* _PROBLEM STATEMENT_
Repeat the lines from the line with "Toggle italic formatting" to the line with "Given: Click the Ollama llama icon" in the listing below, keeping both end lines and adding nothing.

* _MATERIAL FOR THE TASK_
____

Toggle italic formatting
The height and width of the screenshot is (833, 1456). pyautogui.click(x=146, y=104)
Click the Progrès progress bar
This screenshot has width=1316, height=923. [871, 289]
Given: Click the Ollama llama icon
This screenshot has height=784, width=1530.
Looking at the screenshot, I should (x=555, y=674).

____

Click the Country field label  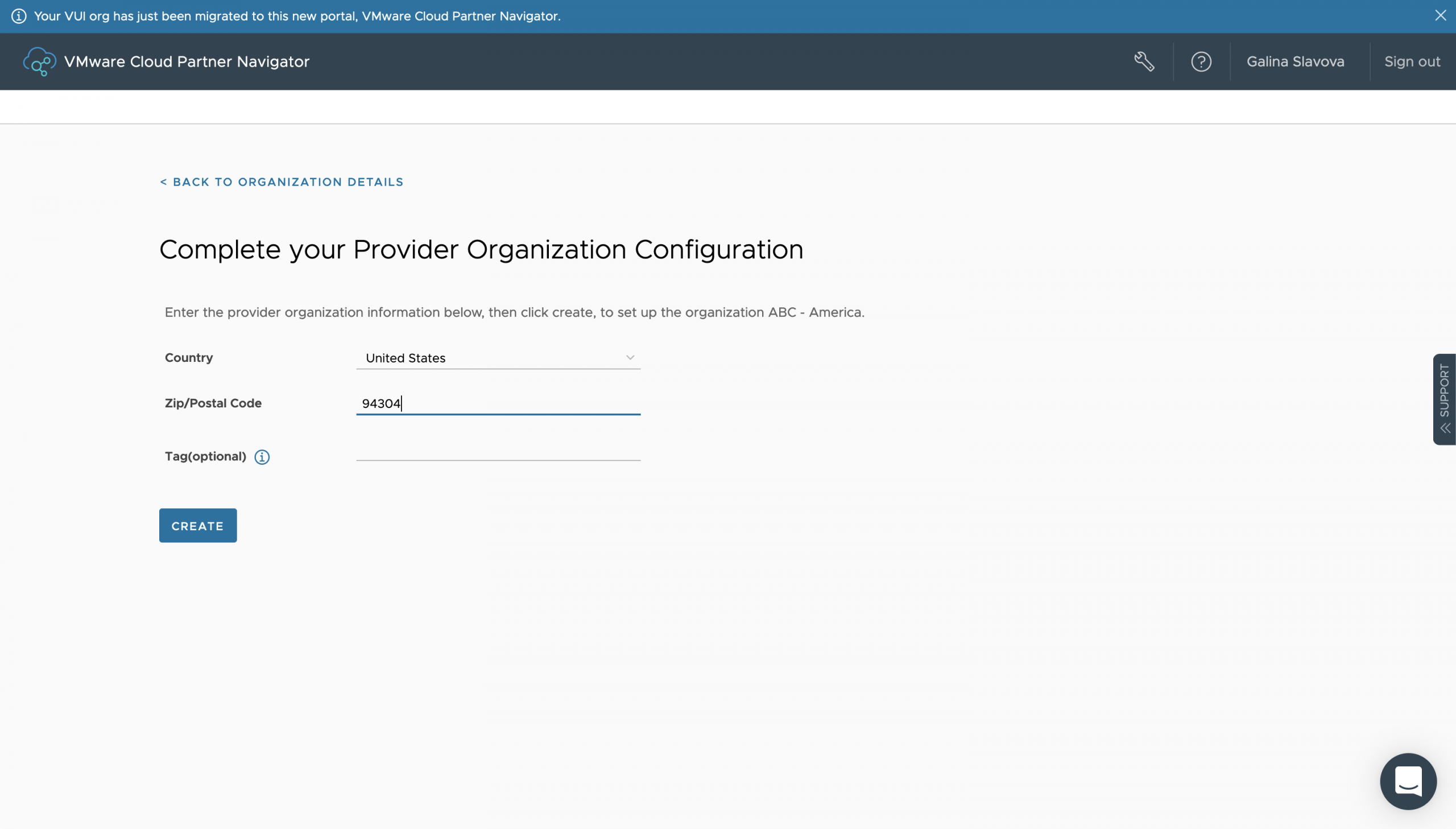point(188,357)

____

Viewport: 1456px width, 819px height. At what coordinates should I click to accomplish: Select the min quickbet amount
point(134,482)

____

* _EXERCISE RESULT_
Toggle italic formatting
The height and width of the screenshot is (833, 1456). pyautogui.click(x=146, y=104)
Click the Progrès progress bar
This screenshot has width=1316, height=923. [871, 289]
Given: Click the Ollama llama icon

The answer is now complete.